Common Cause NY Idea Turned Into Award Winning App at 2 day “Hackathon”

For Immediate Release:

Contact: Susan Lerner

June 11, 2012

212-691-6421

Common Cause NY Idea Turned Into Award Winning App at 2 day “Hackathon”

PollWatchUSA, which allows voters to use cell phones to crowd-source real-time poll monitoring, wins $1,000 First Prize at The Personal Democracy Forum’s Civil Society Hackathon.

Traditionally, poll watching and monitoring is performed primarily by representatives of the candidates and attorneys for political parties because of the expense of training and deploying enough poll watchers to cover election districts in areas where there might be issues at the polls. Most advocacy and non-profit organizations simply don’t have the resources to monitor a large number of polling sites. As a result, reporting of problems or illegal activities at polls is reported episodically, if at all, and often after the fact. It is difficult to obtain information in real time to convey to the authorities who administer the elections or to follow-up on Election Day. When there are break-downs at polling places, some voters get discouraged and leave without voting.

Common Cause NY asked why not crowd-source poll monitoring by using mobile tools? Since almost everyone these days has a cell phone, we should be able to use cell phones to crowd-source poll monitoring and reporting in real time, streamline reporting and automatically capture the data. That was the challenge which Common Cause NY brought to the PDFApplied Hackathon.

Programmers Jeremy Canfield, Volkan Unsal, John Yung, and Kathryn Peters worked with Common Cause NY staffers Sam Massol and Susan Lerner to develop PollWatchUSA, a mobile app that allows voters to report poll place problems in real time through their cell phones. The reports show up on a web-based map and can tie-into a hotline number. In competitive judging by a panel of experts, PollWatchUSA was chosen as the First Place app from among the 9 apps developed during the Hackathon.

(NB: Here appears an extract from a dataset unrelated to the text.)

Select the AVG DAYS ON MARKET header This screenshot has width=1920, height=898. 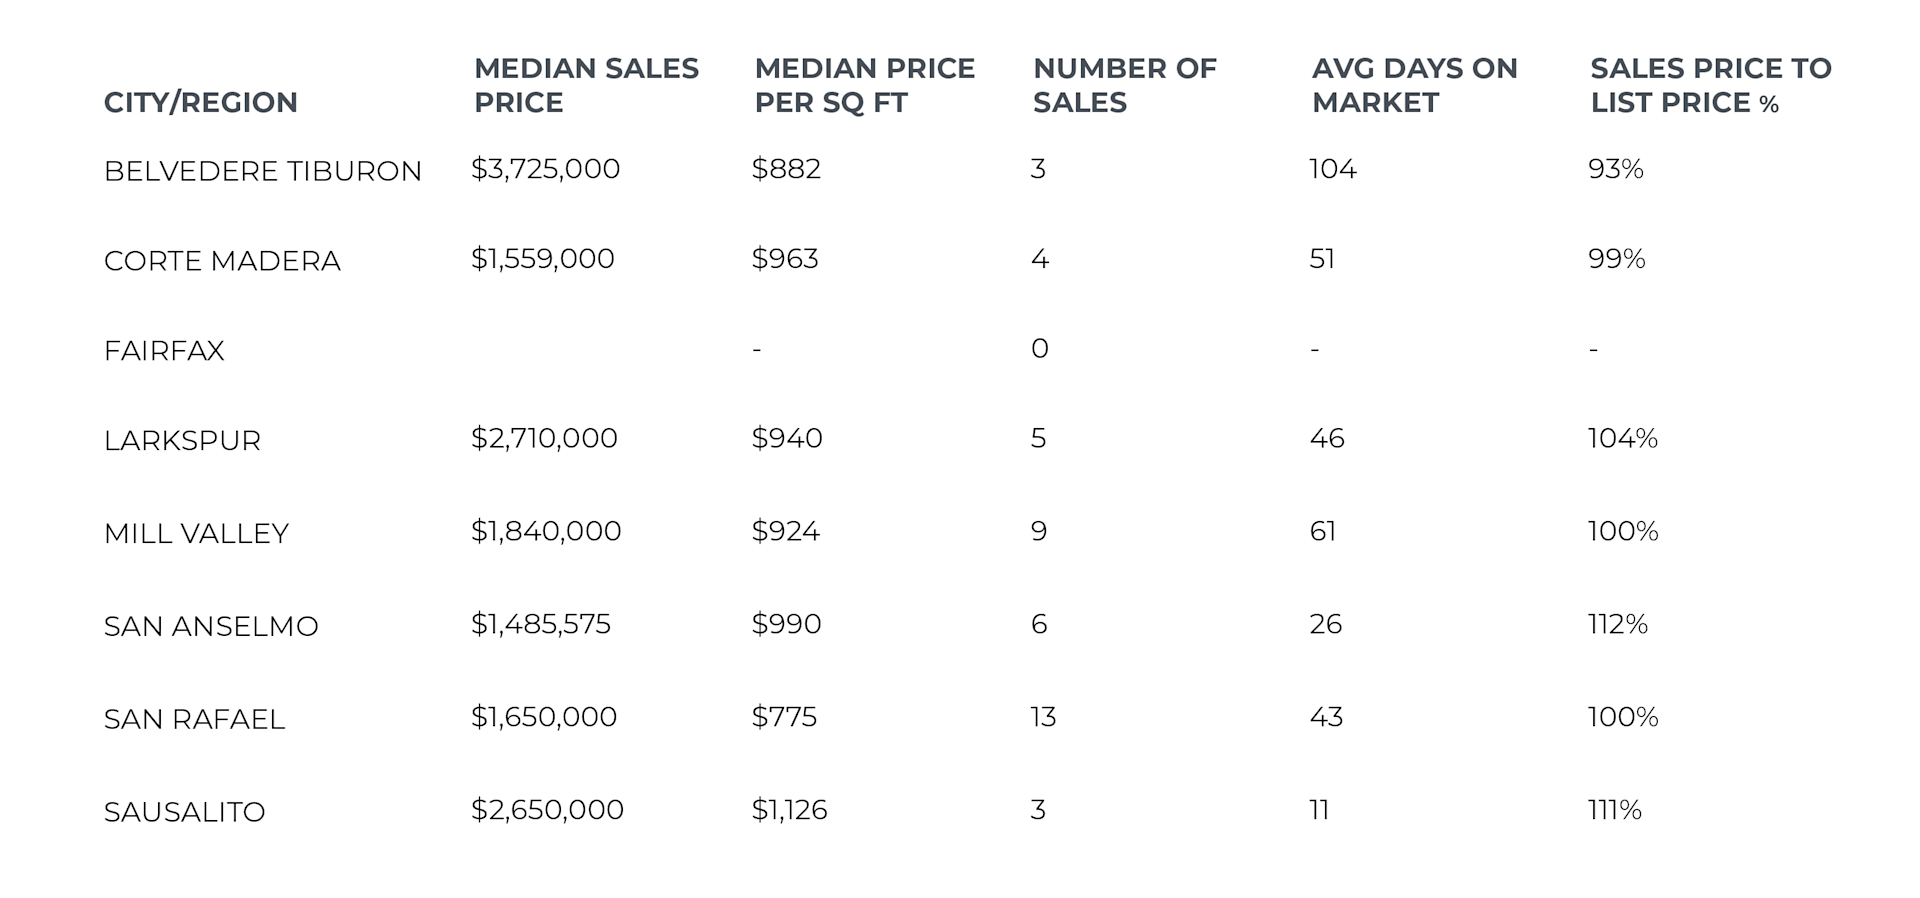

Common Cause NY Executive Director Susan Lerner said, “We are very excited about the potential for positive impact on Election Day presented by the PollWatchUSA app. We’re very grateful to the talented team of programmers, Jeremy Canfield, Volkan Unsal, John Yung, and Kathryn Peters, who took our kernel of an idea and made it work, as well as to the Personal Democracy Forum for staging the Hackathon and awarding PollWatchUSA the first prize. We’re looking forward to working with the team to finalize the app and making it available to the public and to other groups to use on Election Day in November.”

The PollWatchUSA team will present their app to the more than 800 attendees of the Personal Democracy Forum at NYU’s Skirball Theater this afternoon.